I dont know a lot about headphones but I've heard that the Razer Kraken series in pretty decent. This is the shop I will buy from, and these are my options :
http://www.winwin.rs/pc-periferije-monitori/slusalice-i-mikrofoni.html

Any help or ramble is appreciated.


----------



## Bill_Bright (Aug 19, 2016)

The first thing you need to decide is if you want "over the ear", "on the ear", or "in the ear".

For the best sound, typically "over the ear" have the best options as they form a seal around the ear to block exterior noises and have space for multiple drivers (speakers) for a fuller sound. But a lot of people don't like to be that isolated from their surroundings.

"On the ear" let exterior noises in, but can be distracting to others in the same room. The better models have excellent sound.

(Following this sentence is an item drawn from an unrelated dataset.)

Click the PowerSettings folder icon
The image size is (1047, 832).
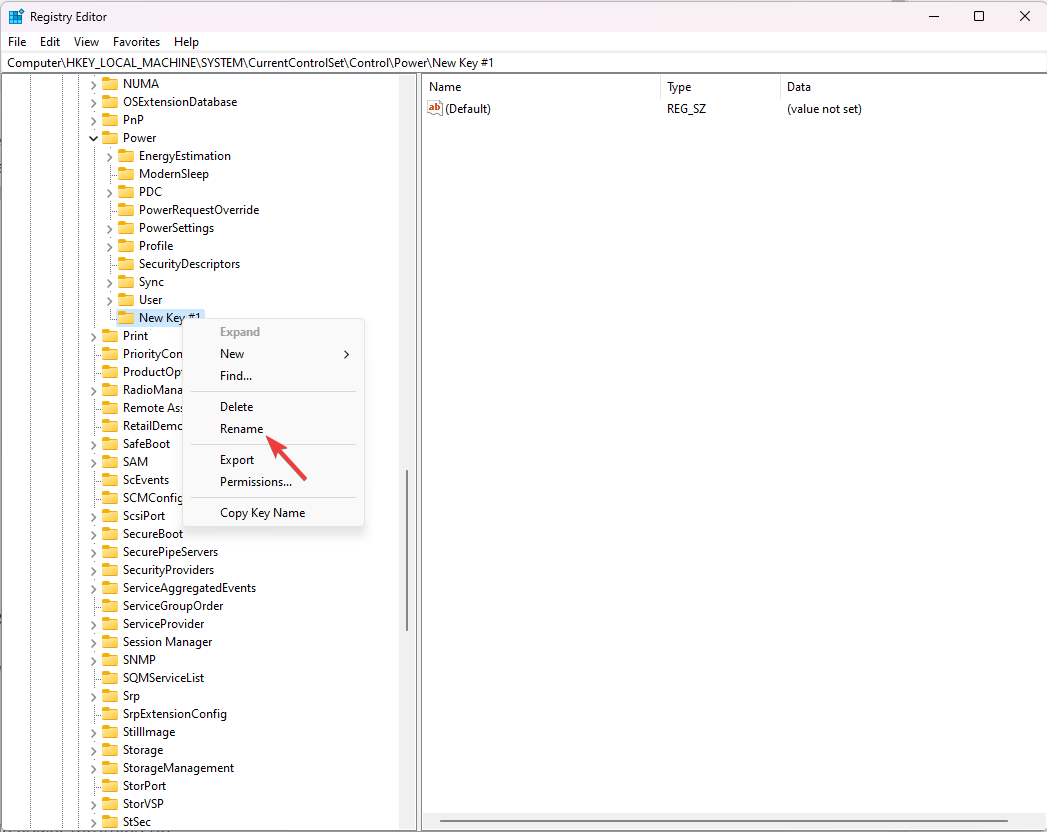click(126, 228)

"In the ear" (earbuds) offer pretty good sound, but not the best. They are lightweight, great for when exercising (when fitted properly), but may block out too much exterior noise for you liking. And if they don't fit right, may not be comfortable. The better models come with several size covers or tips.

The second thing you need to decide is your budget. Headphones can cost from $2 to $1000 (US dollars) or more.

After that, you really need to try them yourself to feel and hear what you like best.


----------



## Jetster (Aug 19, 2016)

ATH-M50X


----------



## Frick (Aug 19, 2016)

The first thing I would do is see if you can get an SB4060 for cheap somewhere (I recently bought two of them for €1 each ). It's a Creative X-Fi ... Platinum I think found in Dell machines, and it will make an _unbelievable _difference to anything you plug in them. Seriously, it's mind boggling, especially if you have a cheap motherboard (which you have).


----------



## Fourstaff (Aug 19, 2016)

http://theheadphonelist.com/headphone-review-list/

This list is compiled by |joker| from HeadFi, its a very good starting point to choose from.


----------



## lorraine walsh (Sep 7, 2016)

Sony MDR-1A. Though on the pricier side but they are best in terms of bass effect and comfort.


----------



## Bill_Bright (Sep 7, 2016)

What did you decide on, and why?


----------



## peche (Sep 7, 2016)

This ones....!

_Got mine's due warranty replacement of a Tt Shock headset, my local dealer didn't have the exact model for a replace so he gave me this model,i was about to sold them new, not even openning the box, then i decided to explore what was inside the box, and found a great headset sir, i have mine's more than  2 years ago!_


*Great sound, several accessories, pretty comfortable for larger gaming sessions, ultra great mic sir! also is detachable.!*


----------



## Devon68 (Sep 7, 2016)

I havent decided yet. Will decide soon.


----------



## Toothless (Sep 7, 2016)

Corsair has some good headsets though the one i got is USB.


----------



## cdawall (Sep 7, 2016)

I'm a fan of Fisher myself.


----------



## Toothless (Sep 7, 2016)

cdawall said:


> I'm a fan of Fisher myself.


Never heard of them, but sounds interesting. Is the CEO's name Sam?


----------



## Kursah (Sep 7, 2016)

Depends on what you want from your headphone and what your budget is...what kind of sound do you want? 
Do you have an issue tuning your sound with an EQ? 
Are you going to be primarily gaming and communicating? 
Or just gaming? 
Or music/movies/gaming? 
Are you a basshead? 
Are you a detail-oriented individual? 
Do you feel you need the gimmick of software emulated surround sound for FPS gaming? 
Do you need isolation from outside noise? 
Do you need a mic? 
Does the mic need to be attached to the headphone/headset? 
Are you looking for a pair of headphones or a gaming headset?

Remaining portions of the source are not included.